On Thursday, the Canadian cannabis behemoth said it launched a new line of CBD gummies, softgels and oil drops in the states, all backed by the lifestyle mogul’s name.
Cannabidiol, or CBD for short, exploded in popularity in 2019 with American companies promoting the hemp extract as a natural way to treat ailments like pain and anxiety without the high produced by THC.
But without U.S. Food and Drug Administration regulations, Canopy has noted the market is “cluttered and confusing” with almost 3,000 CBD brands in the space.
Stewart, 79, teamed up with Canopy as an advisor in early 2019 to develop a broad range of CBD products using her 30,000 recipes published in Martha Stewart Living magazine.
Canopy expects big returns as her publication boasts over 7.3 million readers who are 91 per cent female with a median household income of US$82,175, according to media research firm Meredith.
Stewart has said she used CBD to treat her a foot injury and to treat anxiety her French bulldog Fanny suffered from. Later this year, Canopy will add a Stewart-branded line of CBD pet products, according to a statement.
“I’ve found that CBD supplements are a simple way to enhance my own health and wellness, especially when it comes to managing the stresses of daily life,” Stewart said in the statement. “I set out to create the most delicious CBD products on the market, drawing inspiration from some of my favorite recipes and flavour profiles from my greenhouse and gardens.”
Stewart added that her infused gummies, which come in flavours like huckleberry and kumquat, resemble French confections that are unique compared to other overly sweet options on the market.
US FDA regs could further shakeup crowded CBD space
Canopy says the products are developed with its own “cannabinoid scientists” to ensure its hemp-derived CBD isolate provides consistent doses.
Earlier this summer, the firm said it’s been conducting in-house research trials and working closely with the FDA to establish CBD safety guidelines and a recommended daily dose.
Canopy is confident the FDA will eventually come up with a legal definition for CBD, which is expected to significantly open up the market. However, the company has also hedged its bets by cosying up with lawmakers on Capitol Hill who could veto the FDA and provide a legislative solution for CBD through its classification as a dietary supplement.
Either way, Canopy sees long-term potential.
Cannabis market trackers at Brightfield Group estimate the U.S. CBD market could reach US$16.8 billion by 2025 if the FDA issues regulations in a reasonable timeframe.

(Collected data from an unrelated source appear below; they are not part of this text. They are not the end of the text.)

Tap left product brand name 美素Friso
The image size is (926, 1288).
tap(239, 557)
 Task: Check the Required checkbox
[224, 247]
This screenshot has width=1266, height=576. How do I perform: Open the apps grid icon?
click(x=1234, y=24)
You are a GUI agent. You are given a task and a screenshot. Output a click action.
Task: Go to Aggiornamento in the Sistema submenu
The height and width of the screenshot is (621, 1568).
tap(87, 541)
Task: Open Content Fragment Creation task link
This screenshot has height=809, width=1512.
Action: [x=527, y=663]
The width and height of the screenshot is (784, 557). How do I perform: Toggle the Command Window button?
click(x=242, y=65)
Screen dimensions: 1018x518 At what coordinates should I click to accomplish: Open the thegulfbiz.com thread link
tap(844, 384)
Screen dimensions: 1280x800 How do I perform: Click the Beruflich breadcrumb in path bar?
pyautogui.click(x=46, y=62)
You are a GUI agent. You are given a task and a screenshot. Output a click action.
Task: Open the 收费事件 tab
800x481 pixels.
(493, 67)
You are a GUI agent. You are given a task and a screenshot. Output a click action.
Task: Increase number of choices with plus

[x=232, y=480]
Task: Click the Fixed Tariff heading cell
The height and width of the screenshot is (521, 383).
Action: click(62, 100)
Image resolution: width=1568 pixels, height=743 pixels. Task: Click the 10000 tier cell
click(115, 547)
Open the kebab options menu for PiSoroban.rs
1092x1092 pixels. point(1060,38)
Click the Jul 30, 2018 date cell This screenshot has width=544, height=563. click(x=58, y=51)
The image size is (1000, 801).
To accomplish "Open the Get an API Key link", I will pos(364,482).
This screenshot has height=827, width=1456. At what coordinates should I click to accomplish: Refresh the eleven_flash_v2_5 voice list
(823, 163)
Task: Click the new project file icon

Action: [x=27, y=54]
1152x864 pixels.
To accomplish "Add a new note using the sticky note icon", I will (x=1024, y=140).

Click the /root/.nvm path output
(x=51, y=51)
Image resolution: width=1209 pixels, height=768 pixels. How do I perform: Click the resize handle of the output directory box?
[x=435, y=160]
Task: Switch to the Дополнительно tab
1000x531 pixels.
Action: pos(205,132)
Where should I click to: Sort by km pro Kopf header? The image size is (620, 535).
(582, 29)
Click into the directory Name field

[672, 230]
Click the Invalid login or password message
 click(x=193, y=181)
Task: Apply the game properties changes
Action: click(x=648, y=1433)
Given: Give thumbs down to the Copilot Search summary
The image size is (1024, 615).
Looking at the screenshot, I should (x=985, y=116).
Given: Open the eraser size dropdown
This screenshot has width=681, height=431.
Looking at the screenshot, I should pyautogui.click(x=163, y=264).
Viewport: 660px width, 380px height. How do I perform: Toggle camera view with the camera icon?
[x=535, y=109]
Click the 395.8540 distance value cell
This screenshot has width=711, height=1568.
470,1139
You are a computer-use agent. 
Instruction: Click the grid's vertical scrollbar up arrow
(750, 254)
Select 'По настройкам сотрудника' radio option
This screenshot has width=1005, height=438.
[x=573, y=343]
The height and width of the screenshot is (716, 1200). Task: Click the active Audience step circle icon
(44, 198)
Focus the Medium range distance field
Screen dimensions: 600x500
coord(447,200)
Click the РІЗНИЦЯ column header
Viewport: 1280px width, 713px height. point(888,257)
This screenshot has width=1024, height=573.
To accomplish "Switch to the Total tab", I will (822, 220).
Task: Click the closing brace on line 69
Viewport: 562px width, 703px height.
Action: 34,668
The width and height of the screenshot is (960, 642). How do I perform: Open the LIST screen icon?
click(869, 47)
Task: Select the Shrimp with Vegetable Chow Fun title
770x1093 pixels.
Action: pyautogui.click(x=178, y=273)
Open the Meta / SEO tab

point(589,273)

But the research firm also noted in a recent report that hype has waned considerably in 2020 with sales projected to climb only 14 per cent this year after soaring 562 per cent in 2019. Brightfield forecasts US$4.7 billion in sales in 2020 after reporting US$4.1 billion in sales last year.
Canopy sees opportunities for growth with the CBD-curious demographic, citing that 86 per cent of Americans have heard of the wellness extract but only 18 per cent of people have tried it.
“We are committed to leading the CBD industry by providing trusted brands, which is why we’ve chosen to collaborate with Martha Stewart, someone who people turn to for advice on living well,” Canopy CEO David Klein said in the statement.
The company highlighted earlier how weakly positioned many U.S. CBD companies are today: 94 per cent have sales below $1 million.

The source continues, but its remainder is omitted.